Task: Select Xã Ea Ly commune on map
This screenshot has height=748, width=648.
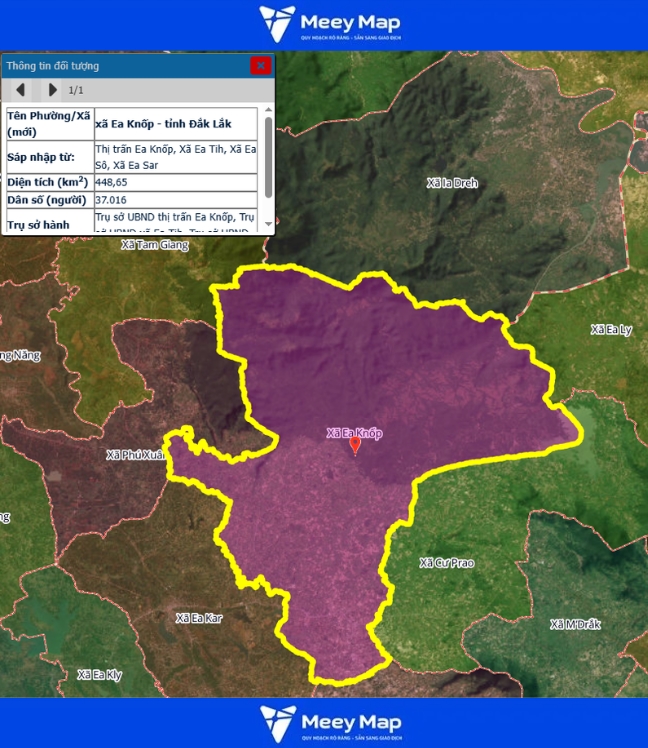Action: pos(611,329)
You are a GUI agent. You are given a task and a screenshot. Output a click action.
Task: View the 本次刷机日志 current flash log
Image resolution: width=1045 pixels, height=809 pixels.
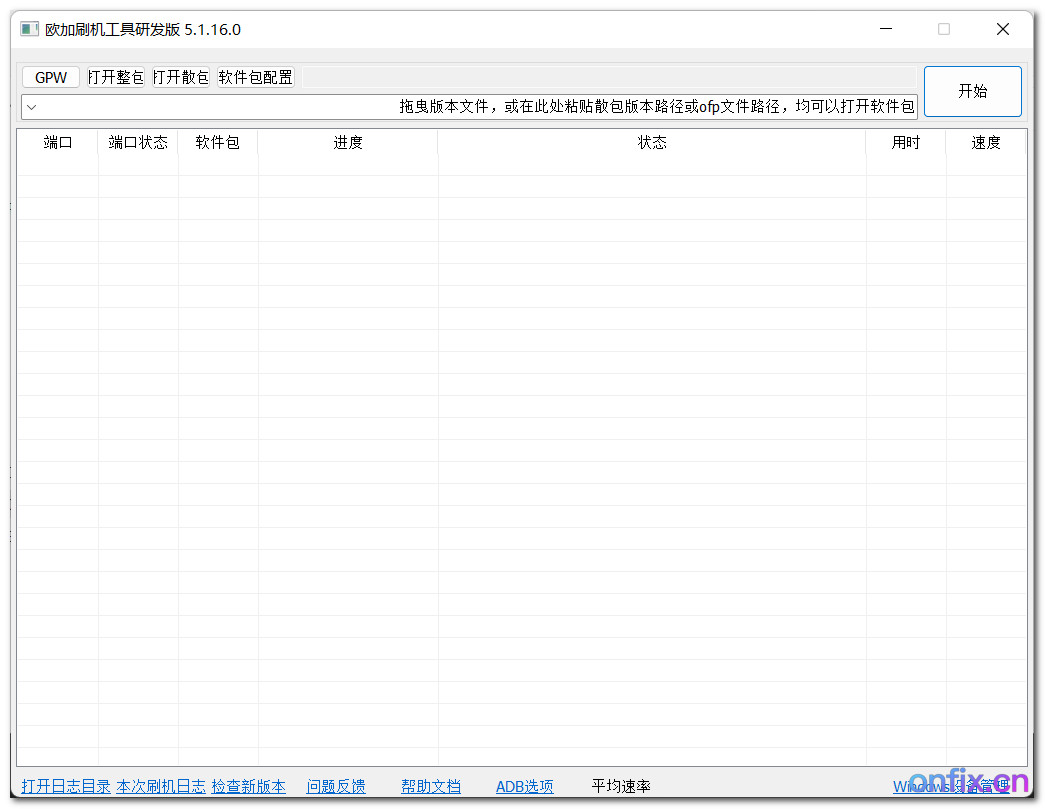pyautogui.click(x=160, y=786)
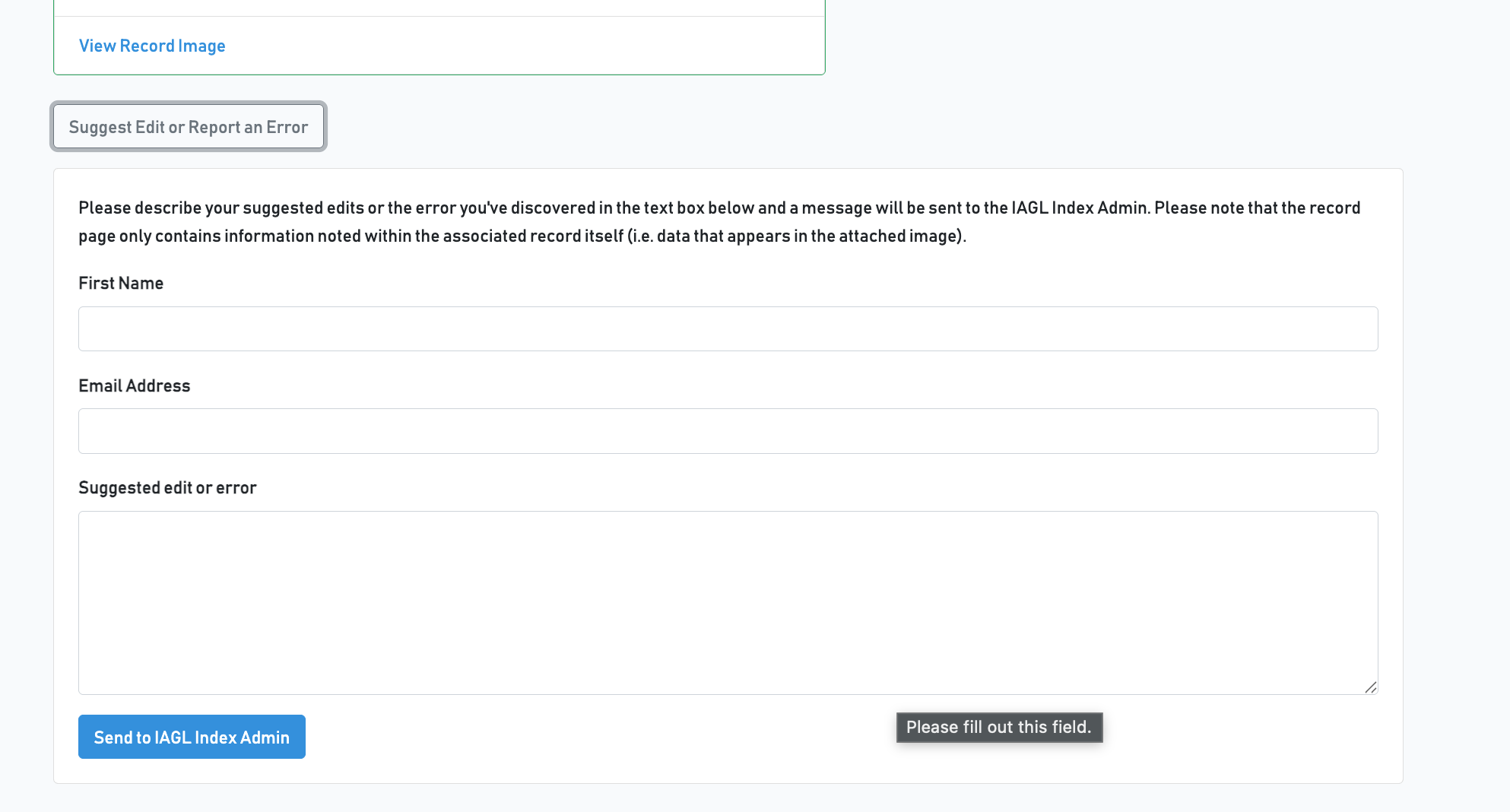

== == ==

- **TASK OBJECTIVE**
Skipping every picture, reproduce the records word for word.

- **RESULT**
Task: Select Xã Ea Ly commune on map
This screenshot has height=748, width=648.
Action: pos(611,329)
You are a GUI agent. You are given a task and a screenshot. Output a click action.
Task: View the 本次刷机日志 current flash log
Image resolution: width=1045 pixels, height=809 pixels.
pyautogui.click(x=160, y=786)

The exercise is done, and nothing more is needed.